Kebanyakan
masyarakat Indonesia masih menganggap bahwa palang pintu kereta api merupakan
rambu utama untuk menghentikan laju kendaraan saat ada kereta api yang akan
melintas. Jadi logikanya adalah, jika ada perlintasan kereta api yang tidak ada
palang pintunya, maka KAI wajib untuk memberi palang pintu kereta api di
perlintasan tersebut. Maka tak heran, kalau banyak kritikan yang datang dari
berbagai arah dengan bunyi “banyaknya perlintasan liar tidak berpalang pintu”.
Sekarng mari
kita kembalikan pada peraturan yang benar pada undang-undang perkereta apian.

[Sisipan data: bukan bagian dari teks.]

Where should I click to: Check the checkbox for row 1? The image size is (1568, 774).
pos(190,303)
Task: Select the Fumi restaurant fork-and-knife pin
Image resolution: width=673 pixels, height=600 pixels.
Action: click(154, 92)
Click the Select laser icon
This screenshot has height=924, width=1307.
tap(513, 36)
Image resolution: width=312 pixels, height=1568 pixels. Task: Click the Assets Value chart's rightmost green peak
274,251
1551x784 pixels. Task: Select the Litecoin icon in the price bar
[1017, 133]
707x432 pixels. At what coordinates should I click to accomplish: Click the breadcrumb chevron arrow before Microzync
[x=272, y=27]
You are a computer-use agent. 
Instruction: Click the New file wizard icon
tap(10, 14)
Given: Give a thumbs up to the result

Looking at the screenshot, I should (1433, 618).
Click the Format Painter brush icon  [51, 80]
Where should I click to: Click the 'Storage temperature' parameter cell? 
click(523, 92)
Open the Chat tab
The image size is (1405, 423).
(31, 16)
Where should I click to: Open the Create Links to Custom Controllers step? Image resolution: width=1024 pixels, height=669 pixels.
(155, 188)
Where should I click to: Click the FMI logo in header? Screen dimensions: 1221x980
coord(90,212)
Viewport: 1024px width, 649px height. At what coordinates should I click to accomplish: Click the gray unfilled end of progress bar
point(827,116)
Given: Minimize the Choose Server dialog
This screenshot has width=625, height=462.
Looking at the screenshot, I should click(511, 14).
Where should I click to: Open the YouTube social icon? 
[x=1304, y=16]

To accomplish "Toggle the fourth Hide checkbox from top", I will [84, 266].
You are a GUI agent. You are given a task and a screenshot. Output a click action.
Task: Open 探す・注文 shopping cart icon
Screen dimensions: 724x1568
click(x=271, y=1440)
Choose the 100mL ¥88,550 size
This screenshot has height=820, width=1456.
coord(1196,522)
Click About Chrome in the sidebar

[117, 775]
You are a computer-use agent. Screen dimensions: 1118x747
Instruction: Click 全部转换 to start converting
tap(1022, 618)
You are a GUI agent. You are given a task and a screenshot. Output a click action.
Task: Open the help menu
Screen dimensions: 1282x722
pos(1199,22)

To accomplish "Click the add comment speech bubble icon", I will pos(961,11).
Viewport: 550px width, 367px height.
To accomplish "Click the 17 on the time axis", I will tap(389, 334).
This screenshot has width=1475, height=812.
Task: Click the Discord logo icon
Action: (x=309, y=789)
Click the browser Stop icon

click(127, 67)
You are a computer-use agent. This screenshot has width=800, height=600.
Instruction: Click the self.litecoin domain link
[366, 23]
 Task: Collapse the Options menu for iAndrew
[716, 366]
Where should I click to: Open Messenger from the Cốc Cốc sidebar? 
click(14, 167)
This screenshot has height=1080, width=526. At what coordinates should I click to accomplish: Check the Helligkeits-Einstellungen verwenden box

Saat melintasi beberapa perlintasan kereta api yang berpalang pintu, biasanya
bunyi dari undang-undang tersebut sering disebutkan. Kurang lebih,
undang-undang tersebut berbunyi seoerti ini “Palang pintu perlintasan, bukanlah
rambu utama. Melainkan hanya sebagai alat pengaman bantu perjalanan kereta api”.
Hal ini juga tertulis di Pasal 114 Undang-undang Nomor 22 Tahun 2009 tentang
Lalu Lintas dan Angkutan Jalan dan Pasal 124 UU Nomor 23 Tahun 2007 tentang Perkeretaapian.
Kedua pasal itu mengatur, setiap kendaraan wajib berhenti ketika palang pintu
perlintasan sudah ditutup dan sinyal sudah berbunyi.
Sekali lagi,
logika yang benar adalah, alat tersbut bukanlah pengaman kendaraan, melainkan “alat
pengaman perjalanan kereta api” itu sendri. Sekarang coba sobat bayangkan,
jikalau PT KAI harus memberi semua perlintasan kereta dengan palang pintu,
harus berapa triliun yang di keluarkan PT KAI menginggat banyak sekali
jalan-jalan baru yang liar yang dibangun oleh warga setempat. Belum lagi jika
dibangun perlintasan berpalang pintu, PT KAI juga harus membiayai penjaga yang
menjaga, jadi harus ada pengeluaran kembali. Nah kembali pada pertanyaan dasar
adalah. Duluan mana sih Jalan kereta api sama jalan raya yang melintasinya? Hehehe...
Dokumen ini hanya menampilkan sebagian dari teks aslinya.